Schrumpfende Umfragewerte

Das schlägt sich in den Zahlen der Demoskopie nieder, in der für Politiker vom Schlag eines Aiwangers einzig wahren Währung. Söder, einst einer der unbeliebtesten Politiker Deutschlands, muss sich plötzlich gegen die Kanzlerkandidatur wehren. Seine CSU steht in Bayern seit Mitte April in den Umfragen so weit oben, dass sie von einer absoluten Mehrheit träumen könnte. Aiwangers Freie Wähler dagegen verschwinden im Schatten Söders und schrumpfen von Umfrage zu Umfrage. Bei der Landtagswahl hatten sie ein zweistelliges Ergebnis eingefahren. Aktuell können sie froh sein, wenn sie auf sieben Prozentpunkte kommen.

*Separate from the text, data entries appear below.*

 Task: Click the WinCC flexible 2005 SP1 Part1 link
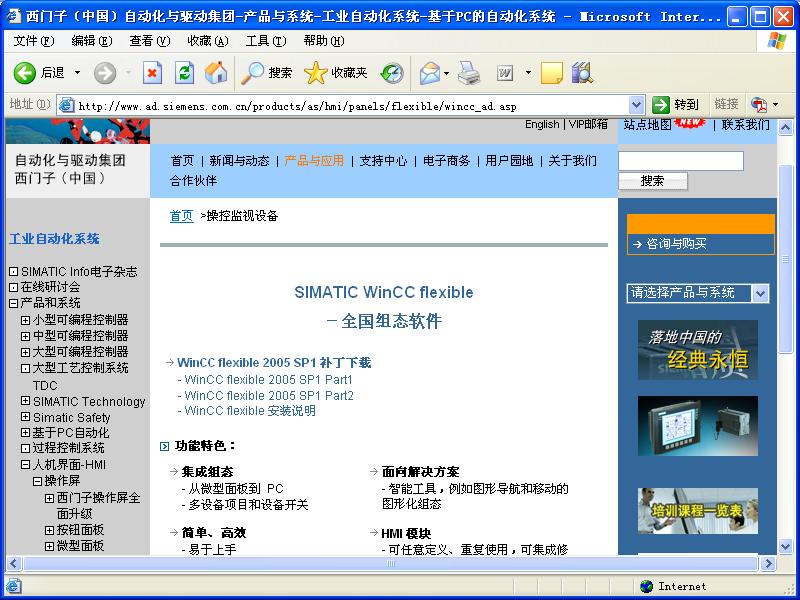(x=268, y=380)
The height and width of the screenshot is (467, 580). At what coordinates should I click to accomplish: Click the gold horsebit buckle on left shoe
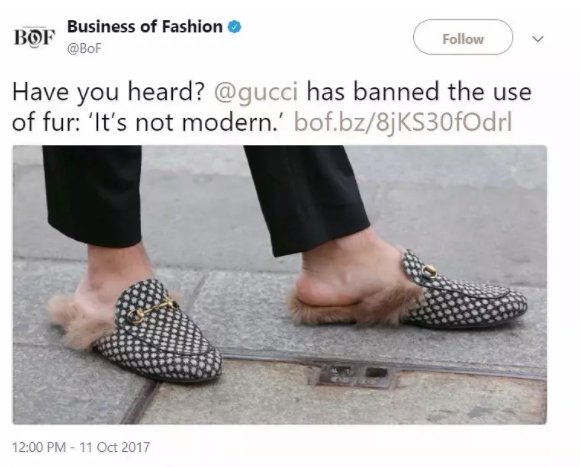(x=154, y=308)
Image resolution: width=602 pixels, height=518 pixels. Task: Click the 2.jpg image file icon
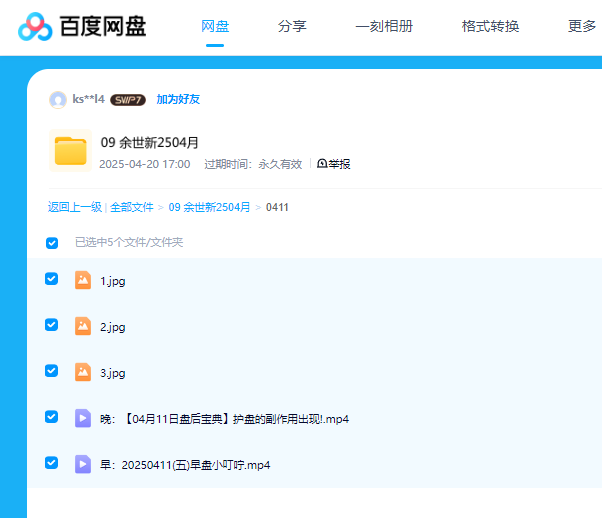click(83, 326)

Also fährt Aiwanger die Ellenbogen aus und tritt gegen Söders Schienbein. Woche für Woche fordert er neue Lockerungen der Corona-Regeln. Nichts geht ihm schnell, nichts weit genug. Manchmal gibt ihm der Zeitlauf tatsächlich recht, etwa bei den Biergärten, für die er früh einen Neustart gefordert hatte. Doch selbst das dringt in der Öffentlichkeit kaum durch und zahlt nicht auf das Konto der Freien Wähler, sondern auf das der CSU ein. In anderen Fällen lässt die CSU ihn und seine Freien Wähler lächelnd am ausgestreckten Arm verhungern.

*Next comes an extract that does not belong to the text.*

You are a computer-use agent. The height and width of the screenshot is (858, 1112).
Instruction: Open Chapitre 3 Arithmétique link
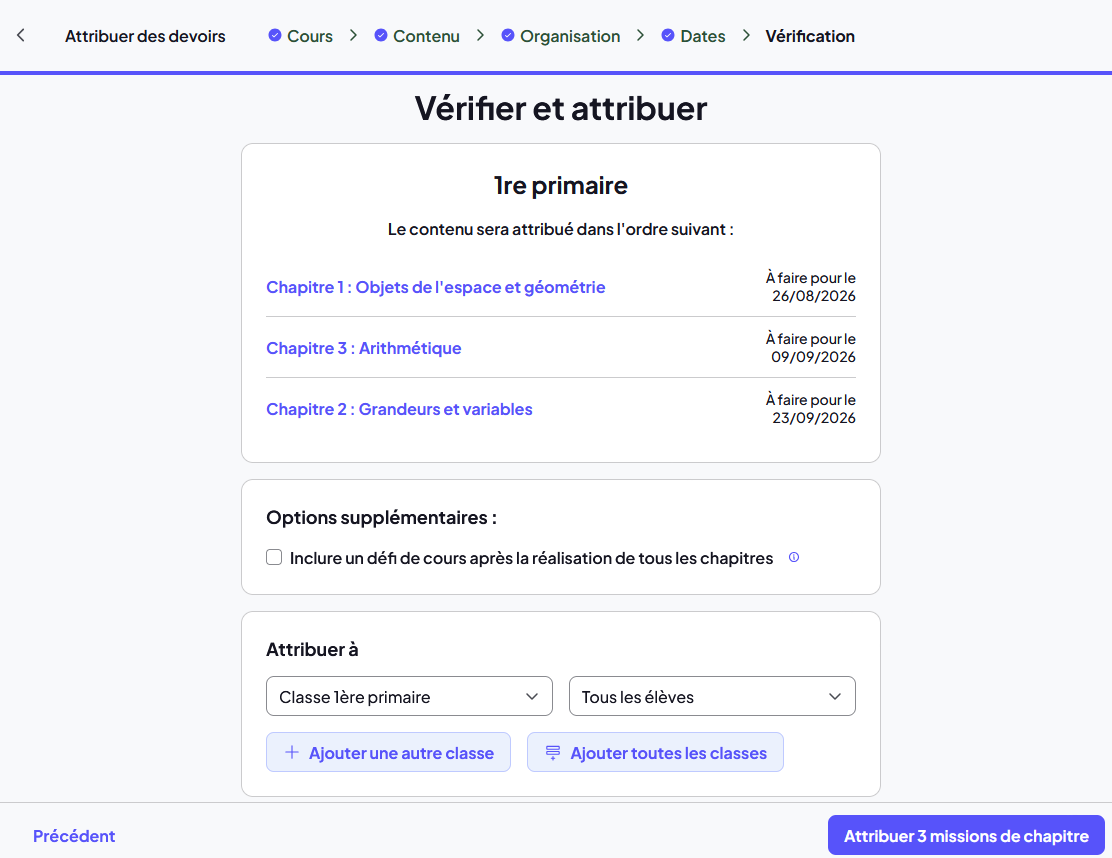coord(364,348)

Als dieser Tage Fraktionschef Florian Streibl fordert, die Hotels sollten ihre Bäder öffnen dürfen, die Maskenpflicht müsse im Grenzgebiet gelockert und Einreisen vor Fronleichnam erleichtert werden, kommt aus der Staatskanzlei – nichts. Kein Kommentar, heißt es nur. Kein Kabinett tagt, kein Beschluss im Rundrufverfahren folgt. Streibls Forderungen verpuffen unbeachtet. Das schmerzt.

Für den CSU-Politiker Karl Freller ist der Kurs der Freien Wähler dennoch riskant. "Mit dieser Widersprüchlichkeit kommt kein Partner zurecht", sagt er, "dass sie in der Regierung alles mittragen und dann dagegen angehen. Das geht nicht." Aiwangers Truppe "ist nicht in der Opposition, sie ist Teil der Regierung." Und so solle sie sich benehmen.



Dabei trifft der Spott die Freien Wähler und Aiwanger nicht immer zu recht. Die Wischmopp-Affäre etwa. Aiwanger hat als Wirtschaftsminister zu Beginn der Corona-Pandemie Berge von Material für Quarantänelager eingekauft, darunter 90 000 Wischmopps. 16 Millionen Euro hat er ausgegeben. Aiwanger sei "im Hamsterkaufrausch mit der Steuergeld gedeckten Platincard" gewesen, spottet Grünen-Fraktionschef Ludwig Hartmann, der Regeln fordert, wie solches Material künftig beschafft werden soll.

Zum Kauf berechtigt gewesen

Doch schon die Frage, ob Aiwanger zum Einkauf berechtigt gewesen war, beschäftigt mehrere Ministerien. Ergebnis: Er war es. Fachleute bestätigen, dass wegen der Pandemie der Kauf von Einweg-Artikeln sinnvoll sei, was die hohen Zahlen erklärt. Eine Arbeitsgruppe entwickelt nun Regeln, wie die Materialbeschaffung künftig organisiert wird.

Für eine Affäre taugt das kaum, das sieht auch Karl Freller so. "In der damaligen Zeit und bei der Sorge, das Material könne ausgehen, war das nicht falsch", sagt er. Doch für Aiwanger wird die "Wischmopp-Frage", wie das manche nennen, zu einem Problem. Der Spott führt ihm vor Augen, warum sich seine Freien derzeit schwer tun mit der CSU.

Denn Aiwanger, der sich als Macher sieht, steckt in der Defensive fest. Söder nicht. Der korrigiert seine Positionen ständig, oft genug auf Drängen der Freien Wähler. Bei ihm klingt das stets, als sei er selbst zur Einsicht gelangt, ausschließlich zum Wohle der Bevölkerung. Söder hat die Staatsregierung zu seiner One-Man-Show umgebaut. Und das besorgt nicht nur Aiwanger. Doch weil der sich jetzt allzu sehr nach vorne rempeln will, gehen seine Parteifreunde in Deckung und loben Söder über die Maßen. Dass der kein Wort gegen Aiwanger oder die Freien Wähler verlauten hat lassen, werten sie als gutes Zeichen. "Wenn da Wogen da sind", sagt Florian Streibl, "werden die sich von allein glätten."